DATA LISTING START

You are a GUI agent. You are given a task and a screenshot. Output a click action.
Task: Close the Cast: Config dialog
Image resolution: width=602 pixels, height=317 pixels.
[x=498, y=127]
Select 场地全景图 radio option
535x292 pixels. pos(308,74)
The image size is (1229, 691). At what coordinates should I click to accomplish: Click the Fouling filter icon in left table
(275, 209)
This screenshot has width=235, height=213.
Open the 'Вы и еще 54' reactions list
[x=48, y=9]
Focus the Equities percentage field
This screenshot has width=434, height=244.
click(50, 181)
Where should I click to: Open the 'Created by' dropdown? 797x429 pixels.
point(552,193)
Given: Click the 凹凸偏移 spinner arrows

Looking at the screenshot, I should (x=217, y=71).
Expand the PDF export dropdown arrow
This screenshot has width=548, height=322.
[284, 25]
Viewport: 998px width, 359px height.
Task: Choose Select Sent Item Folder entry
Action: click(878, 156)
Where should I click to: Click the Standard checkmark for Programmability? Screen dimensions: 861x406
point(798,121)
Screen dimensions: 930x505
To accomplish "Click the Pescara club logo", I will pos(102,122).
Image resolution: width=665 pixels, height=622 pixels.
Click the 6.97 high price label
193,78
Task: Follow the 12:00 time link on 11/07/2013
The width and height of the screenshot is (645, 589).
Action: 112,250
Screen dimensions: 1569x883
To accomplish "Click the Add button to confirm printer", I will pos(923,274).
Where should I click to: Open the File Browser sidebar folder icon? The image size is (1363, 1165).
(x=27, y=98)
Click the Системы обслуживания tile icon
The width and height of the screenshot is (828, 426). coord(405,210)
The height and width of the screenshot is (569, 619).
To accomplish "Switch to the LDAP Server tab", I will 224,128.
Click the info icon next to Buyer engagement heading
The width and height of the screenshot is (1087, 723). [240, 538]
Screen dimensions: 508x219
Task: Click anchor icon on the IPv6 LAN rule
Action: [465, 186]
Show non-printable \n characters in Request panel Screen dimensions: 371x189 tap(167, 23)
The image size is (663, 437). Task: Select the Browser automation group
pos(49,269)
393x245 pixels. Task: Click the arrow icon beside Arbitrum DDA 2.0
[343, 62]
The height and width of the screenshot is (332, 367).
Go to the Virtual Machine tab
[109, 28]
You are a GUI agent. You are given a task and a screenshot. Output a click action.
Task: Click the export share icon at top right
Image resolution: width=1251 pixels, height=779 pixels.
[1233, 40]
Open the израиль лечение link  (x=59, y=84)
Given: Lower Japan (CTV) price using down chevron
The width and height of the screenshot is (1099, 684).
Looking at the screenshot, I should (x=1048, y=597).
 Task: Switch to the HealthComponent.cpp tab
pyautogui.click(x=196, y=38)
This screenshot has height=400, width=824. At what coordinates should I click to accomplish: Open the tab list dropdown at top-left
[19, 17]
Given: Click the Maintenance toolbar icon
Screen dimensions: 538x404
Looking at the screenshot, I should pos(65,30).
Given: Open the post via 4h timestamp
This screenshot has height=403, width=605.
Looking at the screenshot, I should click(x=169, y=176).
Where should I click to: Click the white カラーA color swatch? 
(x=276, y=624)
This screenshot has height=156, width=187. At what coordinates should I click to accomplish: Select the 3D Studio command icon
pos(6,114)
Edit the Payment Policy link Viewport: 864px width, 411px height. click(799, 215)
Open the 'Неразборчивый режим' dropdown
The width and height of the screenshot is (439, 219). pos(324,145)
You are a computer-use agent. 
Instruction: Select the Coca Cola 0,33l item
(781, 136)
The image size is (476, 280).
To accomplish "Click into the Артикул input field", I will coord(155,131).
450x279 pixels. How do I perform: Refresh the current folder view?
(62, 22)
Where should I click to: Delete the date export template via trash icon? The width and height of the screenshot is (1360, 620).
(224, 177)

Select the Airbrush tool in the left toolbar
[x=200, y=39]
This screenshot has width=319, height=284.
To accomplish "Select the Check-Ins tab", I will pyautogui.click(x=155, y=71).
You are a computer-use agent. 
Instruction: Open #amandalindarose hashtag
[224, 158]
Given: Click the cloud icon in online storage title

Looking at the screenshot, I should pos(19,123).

DATA LISTING END

● ASSIGNED TASK
Copy each line of the data above without altering a single character.

● EXERCISE OUTPUT
You are a GUI agent. You are given a task and a screenshot. Output a click action.
Task: Close the Cast: Config dialog
Image resolution: width=602 pixels, height=317 pixels.
[x=498, y=127]
Select 场地全景图 radio option
535x292 pixels. pos(308,74)
The image size is (1229, 691). At what coordinates should I click to accomplish: Click the Fouling filter icon in left table
(275, 209)
This screenshot has width=235, height=213.
Open the 'Вы и еще 54' reactions list
[x=48, y=9]
Focus the Equities percentage field
This screenshot has width=434, height=244.
click(50, 181)
Where should I click to: Open the 'Created by' dropdown? 797x429 pixels.
point(552,193)
Given: Click the 凹凸偏移 spinner arrows

Looking at the screenshot, I should (x=217, y=71).
Expand the PDF export dropdown arrow
This screenshot has width=548, height=322.
[284, 25]
Viewport: 998px width, 359px height.
Task: Choose Select Sent Item Folder entry
Action: click(878, 156)
Where should I click to: Click the Standard checkmark for Programmability? Screen dimensions: 861x406
point(798,121)
Screen dimensions: 930x505
To accomplish "Click the Pescara club logo", I will pos(102,122).
Image resolution: width=665 pixels, height=622 pixels.
Click the 6.97 high price label
193,78
Task: Follow the 12:00 time link on 11/07/2013
The width and height of the screenshot is (645, 589).
Action: 112,250
Screen dimensions: 1569x883
To accomplish "Click the Add button to confirm printer", I will pos(923,274).
Where should I click to: Open the File Browser sidebar folder icon? The image size is (1363, 1165).
(x=27, y=98)
Click the Системы обслуживания tile icon
The width and height of the screenshot is (828, 426). coord(405,210)
The height and width of the screenshot is (569, 619).
To accomplish "Switch to the LDAP Server tab", I will 224,128.
Click the info icon next to Buyer engagement heading
The width and height of the screenshot is (1087, 723). [240, 538]
Screen dimensions: 508x219
Task: Click anchor icon on the IPv6 LAN rule
Action: [465, 186]
Show non-printable \n characters in Request panel Screen dimensions: 371x189 tap(167, 23)
The image size is (663, 437). Task: Select the Browser automation group
pos(49,269)
393x245 pixels. Task: Click the arrow icon beside Arbitrum DDA 2.0
[343, 62]
The height and width of the screenshot is (332, 367).
Go to the Virtual Machine tab
[109, 28]
You are a GUI agent. You are given a task and a screenshot. Output a click action.
Task: Click the export share icon at top right
Image resolution: width=1251 pixels, height=779 pixels.
[1233, 40]
Open the израиль лечение link  (x=59, y=84)
Given: Lower Japan (CTV) price using down chevron
The width and height of the screenshot is (1099, 684).
Looking at the screenshot, I should (x=1048, y=597).
 Task: Switch to the HealthComponent.cpp tab
pyautogui.click(x=196, y=38)
This screenshot has height=400, width=824. At what coordinates should I click to accomplish: Open the tab list dropdown at top-left
[19, 17]
Given: Click the Maintenance toolbar icon
Screen dimensions: 538x404
Looking at the screenshot, I should pos(65,30).
Given: Open the post via 4h timestamp
This screenshot has height=403, width=605.
Looking at the screenshot, I should click(x=169, y=176).
Where should I click to: Click the white カラーA color swatch? 
(x=276, y=624)
This screenshot has height=156, width=187. At what coordinates should I click to accomplish: Select the 3D Studio command icon
pos(6,114)
Edit the Payment Policy link Viewport: 864px width, 411px height. click(799, 215)
Open the 'Неразборчивый режим' dropdown
The width and height of the screenshot is (439, 219). pos(324,145)
You are a computer-use agent. 
Instruction: Select the Coca Cola 0,33l item
(781, 136)
The image size is (476, 280).
To accomplish "Click into the Артикул input field", I will coord(155,131).
450x279 pixels. How do I perform: Refresh the current folder view?
(62, 22)
Where should I click to: Delete the date export template via trash icon? The width and height of the screenshot is (1360, 620).
(224, 177)

Select the Airbrush tool in the left toolbar
[x=200, y=39]
This screenshot has width=319, height=284.
To accomplish "Select the Check-Ins tab", I will pyautogui.click(x=155, y=71).
You are a computer-use agent. 
Instruction: Open #amandalindarose hashtag
[224, 158]
Given: Click the cloud icon in online storage title

Looking at the screenshot, I should pos(19,123).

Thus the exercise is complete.